Center for Human Genetics Research and Department of Biomedical Informatics, Vanderbilt University, Nashville, TN 37232, USA.
Trends Genet. 2013 Nov;29(11):659-68. doi: 10.1016/j.tig.2013.07.001. Epub 2013 Aug 1.
Gene functions, interactions, disease associations, and ecological distributions are all correlated with gene age. However, it is challenging to estimate the intricate series of evolutionary events leading to a modern-day gene and then to reduce this history to a single age estimate. Focusing on eukaryotic gene families, we introduce a framework that can be used to compare current strategies for quantifying gene age, discuss key differences between these methods, and highlight several common problems. We argue that genes with complex evolutionary histories do not have a single well-defined age. As a result, care must be taken to articulate the goals and assumptions of any analysis that uses gene age estimates. Recent algorithmic advances offer the promise of gene age estimates that are fast, accurate, and consistent across gene families. This will enable a shift to integrated genome-wide analyses of all events in gene evolutionary histories in the near future.

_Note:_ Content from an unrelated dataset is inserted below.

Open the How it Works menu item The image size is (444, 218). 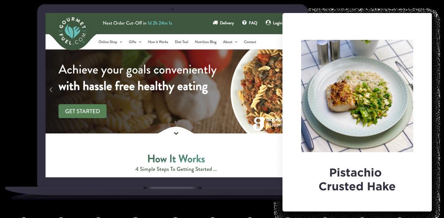click(158, 42)
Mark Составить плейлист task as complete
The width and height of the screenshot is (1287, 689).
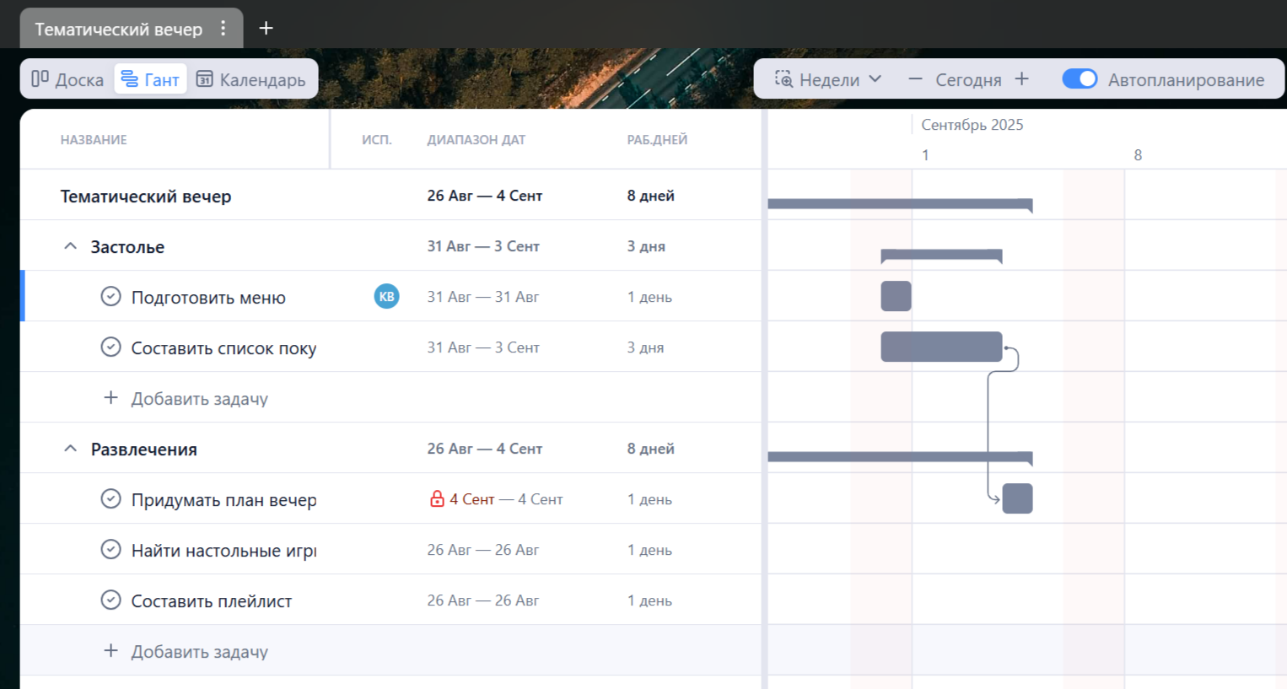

基因的功能、相互作用、疾病关联和生态分布都与基因年龄相关。然而,要估计导致现代基因的一系列复杂进化事件,并将这段历史简化为一个单一的年龄估计值,是具有挑战性的。本文聚焦于真核生物基因家族,提出了一个可以用来比较当前量化基因年龄的策略的框架,讨论了这些方法之间的关键差异,并强调了几个常见的问题。我们认为,具有复杂进化历史的基因没有一个明确的定义年龄。因此,在使用基因年龄估计值进行任何分析时,都必须注意阐明分析的目标和假设。最近的算法进展有望提供快速、准确且在基因家族中一致的基因年龄估计值。这将使我们能够在不久的将来转向对基因进化历史中所有事件进行综合的全基因组分析。